Anita, il naufragar è dolce…
Ha la fluidità delle opere scritte sull’acqua e la consistenza del sogno, Anita. Allo stesso modo l’aveva già intimamente immaginata Luca Magi, ancor prima di avere chiara l’idea di ciò che il progetto sarebbe diventato. La realizzazione di un sogno ancora irrealizzato, un progetto mai concluso da Federico Fellini cui Magi decide di dare forma in maniera del tutto personale. Un film profondamente connesso all’elemento dell’acqua, all’origine della vita, al legame con il materno.
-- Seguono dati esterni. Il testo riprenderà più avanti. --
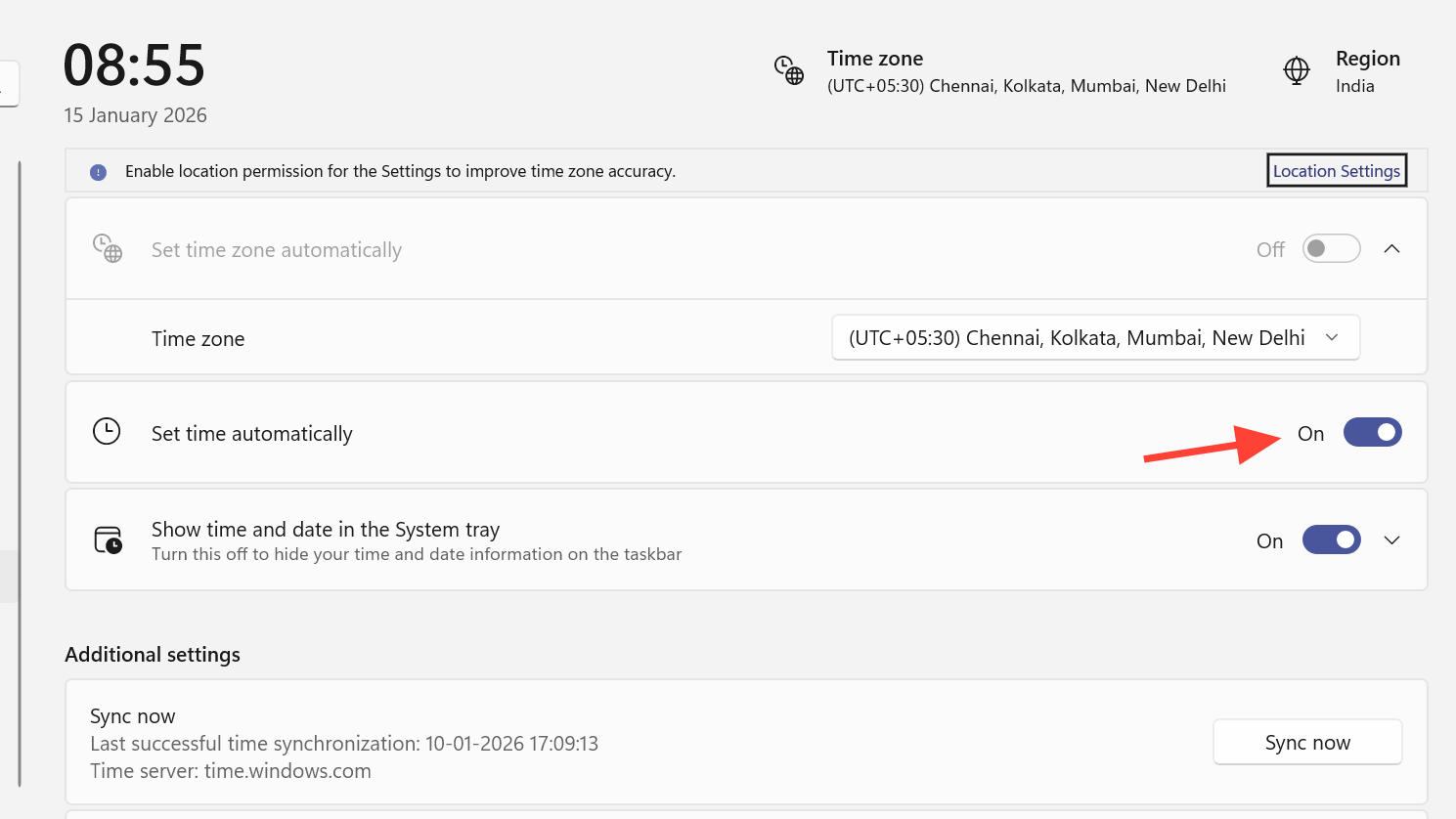Collapse the Set time zone automatically section

tap(1392, 248)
Grazie alla mediazione di Simone Venturini, la penultima giornata del XXXII Premio Sergio Amidei è dedicata ai laboratori La Camera Ottica, CREA, Kinè e Home Movies, che hanno collaborato nella realizzazione di Anita, e più in generale alla riflessione sul lavoro di restauro e riuso dei materiali d’archivio nel cinema italiano. Dopo la proiezione del film, incontriamo, insieme al regista, la squadra che ha preso parte al progetto: Antonio Bigini, Claudio Giapponesi e Alessandro Carroli, che ci raccontano del profondo lavoro di ricerca tecnica e tematica sviluppato attorno ad alcuni elementi fondamentali, quali ad esempio l’idea del tempo, il rapporto tra materia e memoria, tra realtà e archivio. Repertorio di immagini, quello dell’associazione Home Movies di Bologna/Archivio Nazionale del Film di Famiglia, inteso non solo come possibile modalità di raffigurazione, ma piuttosto come segreto bacino di raccolta, custodia e conservazione dei ricordi, in particolare quelli dei personaggi inseriti nella storia. Magma di memorie al quale Magi accede in maniera del tutto personale, trovando, oracolarmente, le analogie che cercava.
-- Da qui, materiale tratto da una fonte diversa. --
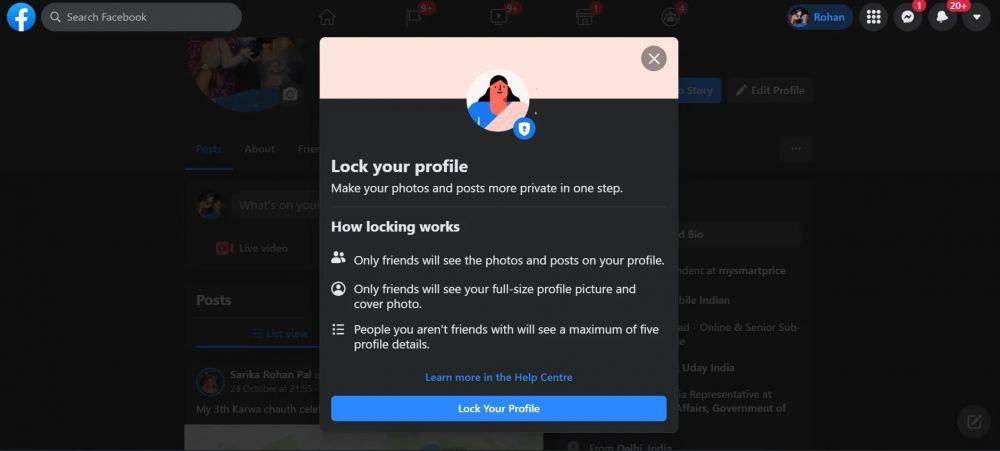Click the new message compose icon
The image size is (1000, 451).
[974, 421]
Il risultato è un documentario insolito che, consapevole dell’importante eredità felliniana – il testo di base è Viaggio con Anita, scritto da Fellini nel 1957 assieme a Tullio Pinelli –, non teme di chiamare a raccolta temi mitici e ancestrali attuando un’operazione solitamente non associata al cinema documentaristico, lasciando infine affiorare l’idea-guida di Magi: l’ urgente bisogno di un ritorno alle origini. L’immagine della spugna di mare, a sottolineare il dinamismo che percorre l’opera, in quanto corpo che tanto ritiene quanto rilascia; la consistenza mitica dei personaggi del racconto, in particolare la presenza/ombra del maestro riminese che pur non apparendo sullo schermo permea questo lavoro; la dimensione onirica di alcune immagini che ci appaiono quasi fossili; e, più in generale, la graduale trasfigurazione di un mondo nella cui “catena degli esseri” l’uomo non occupa che l’ ultimo posto. Necessità, quella del ritorno alle origini, avvertita anche da un punto di vista tecnico come nuova possibilità di racconto e di incontro tra le immagini di archivio e le odierne immagini in alta definizione. Ipotesi audace, che spinge gli autori a parlare persino di un possibile abbandono del digitale contemporaneo. Dolce naufragio Anita in quel potenziale, infinito repertorio di suoni, immagini, parole.